TO DO —
Repeat the entries below word for word, beginning at the line that contains "The image size is (983, 635)." and continuing through the end of the entries.

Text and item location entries
:::

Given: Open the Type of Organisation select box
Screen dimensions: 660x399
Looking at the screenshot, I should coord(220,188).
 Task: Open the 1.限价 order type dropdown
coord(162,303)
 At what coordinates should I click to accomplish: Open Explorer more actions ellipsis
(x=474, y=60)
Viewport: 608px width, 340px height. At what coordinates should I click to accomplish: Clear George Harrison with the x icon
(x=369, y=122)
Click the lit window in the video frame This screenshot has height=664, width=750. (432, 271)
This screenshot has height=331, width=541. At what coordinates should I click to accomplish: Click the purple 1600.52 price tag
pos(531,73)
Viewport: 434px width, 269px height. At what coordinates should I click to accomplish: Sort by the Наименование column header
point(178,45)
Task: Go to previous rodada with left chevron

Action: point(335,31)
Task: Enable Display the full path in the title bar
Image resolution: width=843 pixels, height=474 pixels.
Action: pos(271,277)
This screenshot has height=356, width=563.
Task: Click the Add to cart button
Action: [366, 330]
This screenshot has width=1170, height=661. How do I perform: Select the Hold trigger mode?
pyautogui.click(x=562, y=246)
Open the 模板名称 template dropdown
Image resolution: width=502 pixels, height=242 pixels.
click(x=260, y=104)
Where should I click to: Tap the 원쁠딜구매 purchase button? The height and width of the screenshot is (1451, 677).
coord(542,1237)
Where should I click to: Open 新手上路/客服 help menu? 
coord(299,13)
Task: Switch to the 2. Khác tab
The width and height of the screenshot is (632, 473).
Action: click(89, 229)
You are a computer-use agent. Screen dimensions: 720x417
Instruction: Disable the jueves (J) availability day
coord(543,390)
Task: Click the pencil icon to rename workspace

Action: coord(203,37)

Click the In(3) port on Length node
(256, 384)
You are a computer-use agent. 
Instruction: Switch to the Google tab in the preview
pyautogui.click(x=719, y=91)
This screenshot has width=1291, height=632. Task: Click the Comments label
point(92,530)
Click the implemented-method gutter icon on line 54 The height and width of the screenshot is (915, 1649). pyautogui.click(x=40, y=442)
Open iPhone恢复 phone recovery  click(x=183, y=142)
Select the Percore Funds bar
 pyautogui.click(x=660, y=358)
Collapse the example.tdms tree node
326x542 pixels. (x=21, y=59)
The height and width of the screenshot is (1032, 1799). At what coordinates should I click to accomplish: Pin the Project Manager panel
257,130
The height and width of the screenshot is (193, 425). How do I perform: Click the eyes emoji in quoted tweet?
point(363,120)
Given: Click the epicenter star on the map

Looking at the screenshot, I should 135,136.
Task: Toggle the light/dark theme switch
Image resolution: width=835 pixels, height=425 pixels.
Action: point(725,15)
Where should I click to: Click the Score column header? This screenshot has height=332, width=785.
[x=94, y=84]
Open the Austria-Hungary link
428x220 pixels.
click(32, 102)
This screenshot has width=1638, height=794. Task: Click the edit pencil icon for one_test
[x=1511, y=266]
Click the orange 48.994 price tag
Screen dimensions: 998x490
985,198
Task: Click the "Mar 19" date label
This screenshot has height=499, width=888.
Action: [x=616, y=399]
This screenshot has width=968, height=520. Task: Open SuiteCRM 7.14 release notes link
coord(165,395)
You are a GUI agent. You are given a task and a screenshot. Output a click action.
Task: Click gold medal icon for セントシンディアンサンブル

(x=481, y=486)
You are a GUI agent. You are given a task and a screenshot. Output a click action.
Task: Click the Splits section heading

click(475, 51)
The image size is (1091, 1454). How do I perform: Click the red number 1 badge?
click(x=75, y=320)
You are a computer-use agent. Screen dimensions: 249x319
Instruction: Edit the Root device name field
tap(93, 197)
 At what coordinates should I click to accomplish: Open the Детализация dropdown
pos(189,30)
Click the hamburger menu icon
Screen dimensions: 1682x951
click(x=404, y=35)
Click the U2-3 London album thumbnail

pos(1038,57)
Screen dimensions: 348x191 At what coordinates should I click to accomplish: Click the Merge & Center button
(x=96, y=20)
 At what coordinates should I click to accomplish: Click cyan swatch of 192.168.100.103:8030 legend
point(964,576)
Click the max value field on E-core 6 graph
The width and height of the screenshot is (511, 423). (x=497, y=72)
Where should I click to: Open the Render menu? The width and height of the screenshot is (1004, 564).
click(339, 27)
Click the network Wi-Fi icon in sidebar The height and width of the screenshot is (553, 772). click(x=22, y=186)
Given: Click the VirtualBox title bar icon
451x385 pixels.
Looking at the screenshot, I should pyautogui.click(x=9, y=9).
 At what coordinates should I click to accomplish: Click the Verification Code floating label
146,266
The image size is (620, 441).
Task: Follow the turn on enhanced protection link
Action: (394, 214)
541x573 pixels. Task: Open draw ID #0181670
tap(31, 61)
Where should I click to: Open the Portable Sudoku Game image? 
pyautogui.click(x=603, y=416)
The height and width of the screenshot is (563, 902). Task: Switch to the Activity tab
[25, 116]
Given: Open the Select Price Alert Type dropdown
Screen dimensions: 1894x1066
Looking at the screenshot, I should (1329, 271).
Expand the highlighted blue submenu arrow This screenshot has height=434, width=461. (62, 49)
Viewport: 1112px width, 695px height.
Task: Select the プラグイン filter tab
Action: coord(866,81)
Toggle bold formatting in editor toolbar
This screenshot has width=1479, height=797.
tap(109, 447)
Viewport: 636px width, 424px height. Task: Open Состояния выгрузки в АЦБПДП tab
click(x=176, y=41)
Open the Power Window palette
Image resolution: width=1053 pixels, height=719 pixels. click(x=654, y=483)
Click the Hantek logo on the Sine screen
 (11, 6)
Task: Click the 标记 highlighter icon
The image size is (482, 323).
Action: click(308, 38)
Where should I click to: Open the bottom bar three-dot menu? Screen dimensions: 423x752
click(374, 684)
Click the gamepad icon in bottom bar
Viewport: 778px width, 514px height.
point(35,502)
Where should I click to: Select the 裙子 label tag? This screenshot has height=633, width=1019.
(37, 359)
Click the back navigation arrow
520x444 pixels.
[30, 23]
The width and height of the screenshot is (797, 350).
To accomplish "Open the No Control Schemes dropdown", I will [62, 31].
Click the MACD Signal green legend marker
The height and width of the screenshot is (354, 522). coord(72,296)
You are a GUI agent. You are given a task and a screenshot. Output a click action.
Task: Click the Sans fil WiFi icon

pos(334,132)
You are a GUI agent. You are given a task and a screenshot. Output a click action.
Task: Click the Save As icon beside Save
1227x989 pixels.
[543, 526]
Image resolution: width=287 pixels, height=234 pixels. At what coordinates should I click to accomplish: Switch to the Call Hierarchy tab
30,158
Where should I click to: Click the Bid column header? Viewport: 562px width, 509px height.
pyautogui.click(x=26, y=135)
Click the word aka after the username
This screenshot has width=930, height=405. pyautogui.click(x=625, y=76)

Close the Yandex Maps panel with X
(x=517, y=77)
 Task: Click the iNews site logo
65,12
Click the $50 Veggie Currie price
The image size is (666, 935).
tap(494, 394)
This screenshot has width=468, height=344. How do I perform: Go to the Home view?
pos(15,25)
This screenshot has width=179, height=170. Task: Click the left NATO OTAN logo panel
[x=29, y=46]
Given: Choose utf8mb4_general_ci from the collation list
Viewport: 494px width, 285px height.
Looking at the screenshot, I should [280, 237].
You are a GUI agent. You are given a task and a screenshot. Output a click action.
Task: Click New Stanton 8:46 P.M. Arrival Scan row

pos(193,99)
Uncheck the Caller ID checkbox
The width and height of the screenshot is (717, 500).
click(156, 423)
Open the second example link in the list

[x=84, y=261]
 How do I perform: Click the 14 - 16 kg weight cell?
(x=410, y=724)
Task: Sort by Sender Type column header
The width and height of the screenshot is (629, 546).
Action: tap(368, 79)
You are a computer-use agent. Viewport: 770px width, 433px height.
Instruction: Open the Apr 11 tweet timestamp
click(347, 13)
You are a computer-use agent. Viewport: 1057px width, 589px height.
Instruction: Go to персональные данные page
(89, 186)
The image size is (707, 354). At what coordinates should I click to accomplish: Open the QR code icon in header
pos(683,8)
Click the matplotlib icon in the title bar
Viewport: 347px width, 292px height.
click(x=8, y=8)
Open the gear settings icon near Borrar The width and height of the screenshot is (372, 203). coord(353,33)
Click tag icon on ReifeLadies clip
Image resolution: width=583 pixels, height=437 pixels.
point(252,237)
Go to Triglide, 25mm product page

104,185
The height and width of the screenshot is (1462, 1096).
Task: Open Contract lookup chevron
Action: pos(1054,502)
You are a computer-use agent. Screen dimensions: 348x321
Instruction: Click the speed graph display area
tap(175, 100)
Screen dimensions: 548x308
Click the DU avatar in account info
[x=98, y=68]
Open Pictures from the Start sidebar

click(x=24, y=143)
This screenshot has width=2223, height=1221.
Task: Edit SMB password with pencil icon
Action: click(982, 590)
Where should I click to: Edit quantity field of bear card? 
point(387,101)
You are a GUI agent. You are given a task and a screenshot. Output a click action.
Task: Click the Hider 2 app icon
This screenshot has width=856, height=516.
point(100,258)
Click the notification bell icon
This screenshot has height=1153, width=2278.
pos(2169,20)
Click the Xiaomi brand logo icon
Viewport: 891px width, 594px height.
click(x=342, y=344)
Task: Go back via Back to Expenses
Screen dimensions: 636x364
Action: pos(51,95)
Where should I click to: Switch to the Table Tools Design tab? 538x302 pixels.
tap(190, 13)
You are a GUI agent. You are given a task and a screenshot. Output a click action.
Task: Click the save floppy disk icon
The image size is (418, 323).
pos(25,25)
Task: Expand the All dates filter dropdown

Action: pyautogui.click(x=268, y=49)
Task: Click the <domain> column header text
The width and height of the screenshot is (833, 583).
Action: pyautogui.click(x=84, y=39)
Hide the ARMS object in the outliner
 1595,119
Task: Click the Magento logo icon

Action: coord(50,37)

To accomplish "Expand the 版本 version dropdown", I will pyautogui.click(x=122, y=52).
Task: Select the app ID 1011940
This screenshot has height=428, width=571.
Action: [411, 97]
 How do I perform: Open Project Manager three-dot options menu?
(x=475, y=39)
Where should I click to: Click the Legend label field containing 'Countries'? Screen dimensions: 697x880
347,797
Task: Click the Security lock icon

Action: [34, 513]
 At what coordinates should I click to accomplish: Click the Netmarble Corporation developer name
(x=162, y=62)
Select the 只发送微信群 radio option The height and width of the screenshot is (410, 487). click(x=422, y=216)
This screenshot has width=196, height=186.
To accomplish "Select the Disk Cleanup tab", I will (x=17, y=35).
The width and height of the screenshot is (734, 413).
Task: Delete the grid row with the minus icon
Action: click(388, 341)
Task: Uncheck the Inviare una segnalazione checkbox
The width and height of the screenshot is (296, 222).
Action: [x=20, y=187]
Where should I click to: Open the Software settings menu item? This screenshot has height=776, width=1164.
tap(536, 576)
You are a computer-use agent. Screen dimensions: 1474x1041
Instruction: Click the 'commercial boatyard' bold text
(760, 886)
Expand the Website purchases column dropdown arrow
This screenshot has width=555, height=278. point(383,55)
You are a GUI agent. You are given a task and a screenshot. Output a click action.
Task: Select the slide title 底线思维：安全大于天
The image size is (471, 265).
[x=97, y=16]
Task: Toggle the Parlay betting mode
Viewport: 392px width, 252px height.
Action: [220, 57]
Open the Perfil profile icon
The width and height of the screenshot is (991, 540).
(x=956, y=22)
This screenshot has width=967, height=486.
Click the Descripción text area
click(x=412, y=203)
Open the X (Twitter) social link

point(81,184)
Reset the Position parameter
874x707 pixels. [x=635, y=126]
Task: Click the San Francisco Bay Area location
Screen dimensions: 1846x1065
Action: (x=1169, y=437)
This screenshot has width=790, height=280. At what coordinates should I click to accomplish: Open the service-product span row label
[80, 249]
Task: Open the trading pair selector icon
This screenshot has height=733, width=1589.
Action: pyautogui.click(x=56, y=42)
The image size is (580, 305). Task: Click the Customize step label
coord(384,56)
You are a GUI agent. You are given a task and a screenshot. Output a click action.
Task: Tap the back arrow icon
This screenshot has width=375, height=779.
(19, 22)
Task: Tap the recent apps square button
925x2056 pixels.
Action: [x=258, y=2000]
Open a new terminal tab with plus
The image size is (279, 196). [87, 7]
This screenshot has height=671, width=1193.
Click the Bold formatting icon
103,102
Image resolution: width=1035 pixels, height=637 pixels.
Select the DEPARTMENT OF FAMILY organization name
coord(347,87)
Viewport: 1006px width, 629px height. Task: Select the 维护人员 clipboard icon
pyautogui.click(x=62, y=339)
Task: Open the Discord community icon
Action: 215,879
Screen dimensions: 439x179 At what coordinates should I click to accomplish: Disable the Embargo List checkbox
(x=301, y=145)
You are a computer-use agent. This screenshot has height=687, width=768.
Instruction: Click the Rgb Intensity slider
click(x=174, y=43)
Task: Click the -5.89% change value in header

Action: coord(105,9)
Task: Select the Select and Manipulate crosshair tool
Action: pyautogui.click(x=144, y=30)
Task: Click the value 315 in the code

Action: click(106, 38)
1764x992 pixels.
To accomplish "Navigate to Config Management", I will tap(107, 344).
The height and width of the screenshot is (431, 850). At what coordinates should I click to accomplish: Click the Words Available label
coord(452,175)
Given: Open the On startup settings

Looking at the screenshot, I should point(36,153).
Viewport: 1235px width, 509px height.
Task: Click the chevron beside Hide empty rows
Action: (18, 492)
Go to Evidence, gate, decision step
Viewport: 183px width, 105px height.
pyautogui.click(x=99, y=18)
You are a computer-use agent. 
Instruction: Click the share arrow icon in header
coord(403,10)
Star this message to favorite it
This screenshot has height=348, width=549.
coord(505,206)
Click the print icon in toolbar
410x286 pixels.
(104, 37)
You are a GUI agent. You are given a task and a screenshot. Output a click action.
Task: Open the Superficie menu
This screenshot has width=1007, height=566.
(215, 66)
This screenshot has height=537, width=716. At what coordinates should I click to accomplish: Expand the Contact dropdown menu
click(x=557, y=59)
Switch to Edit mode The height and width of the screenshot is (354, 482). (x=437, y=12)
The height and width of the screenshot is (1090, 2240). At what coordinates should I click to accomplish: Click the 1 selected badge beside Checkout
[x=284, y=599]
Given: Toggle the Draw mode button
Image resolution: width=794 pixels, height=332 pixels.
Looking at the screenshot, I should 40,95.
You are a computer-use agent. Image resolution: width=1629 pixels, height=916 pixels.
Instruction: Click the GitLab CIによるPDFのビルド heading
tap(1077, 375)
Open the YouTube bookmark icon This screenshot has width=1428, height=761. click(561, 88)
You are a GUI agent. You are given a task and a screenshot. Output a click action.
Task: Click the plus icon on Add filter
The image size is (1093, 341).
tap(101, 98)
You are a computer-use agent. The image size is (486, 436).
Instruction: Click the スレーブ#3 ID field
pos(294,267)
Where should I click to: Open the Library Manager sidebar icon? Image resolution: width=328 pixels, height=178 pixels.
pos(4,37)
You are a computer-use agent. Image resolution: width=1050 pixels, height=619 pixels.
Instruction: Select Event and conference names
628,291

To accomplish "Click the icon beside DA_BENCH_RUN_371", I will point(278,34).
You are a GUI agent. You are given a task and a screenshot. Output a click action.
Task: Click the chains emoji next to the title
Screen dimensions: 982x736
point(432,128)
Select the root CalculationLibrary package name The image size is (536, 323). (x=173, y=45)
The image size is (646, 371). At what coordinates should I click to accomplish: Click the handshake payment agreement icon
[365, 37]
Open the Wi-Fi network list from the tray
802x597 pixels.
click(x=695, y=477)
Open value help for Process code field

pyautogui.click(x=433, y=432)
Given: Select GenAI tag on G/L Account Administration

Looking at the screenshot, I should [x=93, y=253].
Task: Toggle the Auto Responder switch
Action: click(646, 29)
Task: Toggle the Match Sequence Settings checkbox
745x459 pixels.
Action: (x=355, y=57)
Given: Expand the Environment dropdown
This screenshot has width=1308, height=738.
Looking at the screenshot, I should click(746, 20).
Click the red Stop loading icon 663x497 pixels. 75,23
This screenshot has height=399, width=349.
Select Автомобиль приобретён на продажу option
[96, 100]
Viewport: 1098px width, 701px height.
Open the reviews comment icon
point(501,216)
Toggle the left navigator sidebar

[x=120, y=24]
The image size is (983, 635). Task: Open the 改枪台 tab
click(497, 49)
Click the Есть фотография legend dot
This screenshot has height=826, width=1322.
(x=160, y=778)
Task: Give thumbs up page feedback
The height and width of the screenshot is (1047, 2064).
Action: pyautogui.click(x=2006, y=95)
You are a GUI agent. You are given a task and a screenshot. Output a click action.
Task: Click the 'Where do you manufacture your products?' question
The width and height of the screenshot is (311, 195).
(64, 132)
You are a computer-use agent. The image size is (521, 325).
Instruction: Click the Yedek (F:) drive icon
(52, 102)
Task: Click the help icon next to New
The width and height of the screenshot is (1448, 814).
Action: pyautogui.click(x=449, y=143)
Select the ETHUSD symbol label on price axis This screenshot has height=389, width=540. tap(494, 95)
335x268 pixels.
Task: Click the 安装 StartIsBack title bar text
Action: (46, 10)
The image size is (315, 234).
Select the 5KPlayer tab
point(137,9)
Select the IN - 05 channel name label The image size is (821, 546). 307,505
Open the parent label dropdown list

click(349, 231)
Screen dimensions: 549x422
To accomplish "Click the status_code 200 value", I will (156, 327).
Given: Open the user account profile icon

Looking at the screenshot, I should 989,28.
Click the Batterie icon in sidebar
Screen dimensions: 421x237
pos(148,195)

:::

TASK ANSWER —
The image size is (983, 635). Task: Open the 改枪台 tab
click(497, 49)
Click the Есть фотография legend dot
This screenshot has height=826, width=1322.
(x=160, y=778)
Task: Give thumbs up page feedback
The height and width of the screenshot is (1047, 2064).
Action: pyautogui.click(x=2006, y=95)
You are a GUI agent. You are given a task and a screenshot. Output a click action.
Task: Click the 'Where do you manufacture your products?' question
The width and height of the screenshot is (311, 195).
(64, 132)
You are a computer-use agent. The image size is (521, 325).
Instruction: Click the Yedek (F:) drive icon
(52, 102)
Task: Click the help icon next to New
The width and height of the screenshot is (1448, 814).
Action: pyautogui.click(x=449, y=143)
Select the ETHUSD symbol label on price axis This screenshot has height=389, width=540. tap(494, 95)
335x268 pixels.
Task: Click the 安装 StartIsBack title bar text
Action: (46, 10)
The image size is (315, 234).
Select the 5KPlayer tab
point(137,9)
Select the IN - 05 channel name label The image size is (821, 546). 307,505
Open the parent label dropdown list

click(349, 231)
Screen dimensions: 549x422
To accomplish "Click the status_code 200 value", I will (156, 327).
Given: Open the user account profile icon

Looking at the screenshot, I should 989,28.
Click the Batterie icon in sidebar
Screen dimensions: 421x237
pos(148,195)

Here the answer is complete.